- _Directions_
Rewrite the entries below, replacing "computer-use agent" with "desktop automation agent" wherever it occurs and keeping everything else the same.

- _Given entries_
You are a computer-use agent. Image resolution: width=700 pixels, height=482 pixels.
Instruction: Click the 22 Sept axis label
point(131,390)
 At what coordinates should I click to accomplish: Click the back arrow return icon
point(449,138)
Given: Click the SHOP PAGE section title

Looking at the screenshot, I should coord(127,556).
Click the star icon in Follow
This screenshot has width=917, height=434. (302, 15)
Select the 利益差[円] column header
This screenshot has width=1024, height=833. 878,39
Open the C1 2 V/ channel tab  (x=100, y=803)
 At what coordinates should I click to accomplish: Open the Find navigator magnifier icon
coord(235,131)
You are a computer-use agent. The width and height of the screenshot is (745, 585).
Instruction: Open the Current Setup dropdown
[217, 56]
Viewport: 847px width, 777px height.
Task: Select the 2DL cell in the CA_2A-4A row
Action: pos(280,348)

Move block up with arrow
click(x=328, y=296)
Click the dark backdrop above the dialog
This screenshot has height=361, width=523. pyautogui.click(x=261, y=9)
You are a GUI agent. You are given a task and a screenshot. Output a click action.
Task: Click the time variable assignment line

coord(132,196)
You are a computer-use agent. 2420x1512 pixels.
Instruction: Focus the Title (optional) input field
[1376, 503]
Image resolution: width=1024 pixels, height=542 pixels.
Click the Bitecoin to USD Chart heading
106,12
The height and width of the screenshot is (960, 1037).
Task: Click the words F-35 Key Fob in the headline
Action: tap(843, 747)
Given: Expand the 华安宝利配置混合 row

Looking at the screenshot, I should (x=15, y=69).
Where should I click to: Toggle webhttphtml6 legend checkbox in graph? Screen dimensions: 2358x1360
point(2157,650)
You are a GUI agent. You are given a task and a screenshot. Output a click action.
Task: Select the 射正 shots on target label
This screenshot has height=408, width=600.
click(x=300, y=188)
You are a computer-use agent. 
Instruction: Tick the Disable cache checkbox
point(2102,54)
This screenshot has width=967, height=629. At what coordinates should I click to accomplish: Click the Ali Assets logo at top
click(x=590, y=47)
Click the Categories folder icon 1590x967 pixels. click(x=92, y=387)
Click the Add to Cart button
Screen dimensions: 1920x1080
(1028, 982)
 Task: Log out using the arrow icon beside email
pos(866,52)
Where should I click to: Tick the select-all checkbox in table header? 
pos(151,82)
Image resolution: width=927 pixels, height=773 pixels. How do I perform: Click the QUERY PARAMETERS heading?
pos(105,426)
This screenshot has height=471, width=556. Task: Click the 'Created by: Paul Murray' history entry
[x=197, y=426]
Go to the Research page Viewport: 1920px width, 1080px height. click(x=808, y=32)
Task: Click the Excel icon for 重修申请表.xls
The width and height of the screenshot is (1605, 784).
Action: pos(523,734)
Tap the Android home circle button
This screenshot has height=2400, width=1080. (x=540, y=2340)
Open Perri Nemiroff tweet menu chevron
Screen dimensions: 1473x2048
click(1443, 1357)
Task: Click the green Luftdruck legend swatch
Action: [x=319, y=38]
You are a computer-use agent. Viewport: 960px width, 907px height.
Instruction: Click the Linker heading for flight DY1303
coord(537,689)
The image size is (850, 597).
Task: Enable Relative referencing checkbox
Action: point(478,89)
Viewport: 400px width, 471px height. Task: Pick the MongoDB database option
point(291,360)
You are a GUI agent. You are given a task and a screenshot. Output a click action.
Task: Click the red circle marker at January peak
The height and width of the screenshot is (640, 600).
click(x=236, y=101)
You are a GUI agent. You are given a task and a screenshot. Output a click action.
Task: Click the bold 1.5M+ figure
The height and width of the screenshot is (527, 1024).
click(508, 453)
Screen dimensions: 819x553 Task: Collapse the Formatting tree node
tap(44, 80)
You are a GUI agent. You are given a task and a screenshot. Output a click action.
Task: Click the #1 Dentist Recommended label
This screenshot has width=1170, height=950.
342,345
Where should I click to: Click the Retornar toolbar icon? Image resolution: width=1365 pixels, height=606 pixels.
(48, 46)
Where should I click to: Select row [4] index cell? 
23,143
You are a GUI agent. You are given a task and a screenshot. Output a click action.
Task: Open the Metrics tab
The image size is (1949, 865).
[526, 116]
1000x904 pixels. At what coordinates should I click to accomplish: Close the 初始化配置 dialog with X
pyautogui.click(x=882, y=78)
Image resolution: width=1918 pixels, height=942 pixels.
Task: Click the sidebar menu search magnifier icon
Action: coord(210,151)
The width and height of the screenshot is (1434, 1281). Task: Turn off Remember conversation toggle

- _Written answer_
You are a desktop automation agent. Image resolution: width=700 pixels, height=482 pixels.
Instruction: Click the 22 Sept axis label
point(131,390)
 At what coordinates should I click to accomplish: Click the back arrow return icon
point(449,138)
Given: Click the SHOP PAGE section title

Looking at the screenshot, I should coord(127,556).
Click the star icon in Follow
This screenshot has width=917, height=434. (302, 15)
Select the 利益差[円] column header
This screenshot has width=1024, height=833. 878,39
Open the C1 2 V/ channel tab  (x=100, y=803)
 At what coordinates should I click to accomplish: Open the Find navigator magnifier icon
coord(235,131)
You are a desktop automation agent. The width and height of the screenshot is (745, 585).
Instruction: Open the Current Setup dropdown
[217, 56]
Viewport: 847px width, 777px height.
Task: Select the 2DL cell in the CA_2A-4A row
Action: pos(280,348)

Move block up with arrow
click(x=328, y=296)
Click the dark backdrop above the dialog
This screenshot has height=361, width=523. pyautogui.click(x=261, y=9)
You are a GUI agent. You are given a task and a screenshot. Output a click action.
Task: Click the time variable assignment line

coord(132,196)
You are a desktop automation agent. 2420x1512 pixels.
Instruction: Focus the Title (optional) input field
[1376, 503]
Image resolution: width=1024 pixels, height=542 pixels.
Click the Bitecoin to USD Chart heading
106,12
The height and width of the screenshot is (960, 1037).
Task: Click the words F-35 Key Fob in the headline
Action: tap(843, 747)
Given: Expand the 华安宝利配置混合 row

Looking at the screenshot, I should (x=15, y=69).
Where should I click to: Toggle webhttphtml6 legend checkbox in graph? Screen dimensions: 2358x1360
point(2157,650)
You are a GUI agent. You are given a task and a screenshot. Output a click action.
Task: Select the 射正 shots on target label
This screenshot has height=408, width=600.
click(x=300, y=188)
You are a desktop automation agent. 
Instruction: Tick the Disable cache checkbox
point(2102,54)
This screenshot has width=967, height=629. At what coordinates should I click to accomplish: Click the Ali Assets logo at top
click(x=590, y=47)
Click the Categories folder icon 1590x967 pixels. click(x=92, y=387)
Click the Add to Cart button
Screen dimensions: 1920x1080
(1028, 982)
 Task: Log out using the arrow icon beside email
pos(866,52)
Where should I click to: Tick the select-all checkbox in table header? 
pos(151,82)
Image resolution: width=927 pixels, height=773 pixels. How do I perform: Click the QUERY PARAMETERS heading?
pos(105,426)
This screenshot has height=471, width=556. Task: Click the 'Created by: Paul Murray' history entry
[x=197, y=426]
Go to the Research page Viewport: 1920px width, 1080px height. click(x=808, y=32)
Task: Click the Excel icon for 重修申请表.xls
The width and height of the screenshot is (1605, 784).
Action: pos(523,734)
Tap the Android home circle button
This screenshot has height=2400, width=1080. (x=540, y=2340)
Open Perri Nemiroff tweet menu chevron
Screen dimensions: 1473x2048
click(1443, 1357)
Task: Click the green Luftdruck legend swatch
Action: [x=319, y=38]
You are a desktop automation agent. Viewport: 960px width, 907px height.
Instruction: Click the Linker heading for flight DY1303
coord(537,689)
The image size is (850, 597).
Task: Enable Relative referencing checkbox
Action: point(478,89)
Viewport: 400px width, 471px height. Task: Pick the MongoDB database option
point(291,360)
You are a GUI agent. You are given a task and a screenshot. Output a click action.
Task: Click the red circle marker at January peak
The height and width of the screenshot is (640, 600).
click(x=236, y=101)
You are a GUI agent. You are given a task and a screenshot. Output a click action.
Task: Click the bold 1.5M+ figure
The height and width of the screenshot is (527, 1024).
click(508, 453)
Screen dimensions: 819x553 Task: Collapse the Formatting tree node
tap(44, 80)
You are a GUI agent. You are given a task and a screenshot. Output a click action.
Task: Click the #1 Dentist Recommended label
This screenshot has width=1170, height=950.
342,345
Where should I click to: Click the Retornar toolbar icon? Image resolution: width=1365 pixels, height=606 pixels.
(48, 46)
Where should I click to: Select row [4] index cell? 
23,143
You are a GUI agent. You are given a task and a screenshot. Output a click action.
Task: Open the Metrics tab
The image size is (1949, 865).
[526, 116]
1000x904 pixels. At what coordinates should I click to accomplish: Close the 初始化配置 dialog with X
pyautogui.click(x=882, y=78)
Image resolution: width=1918 pixels, height=942 pixels.
Task: Click the sidebar menu search magnifier icon
Action: coord(210,151)
The width and height of the screenshot is (1434, 1281). Task: Turn off Remember conversation toggle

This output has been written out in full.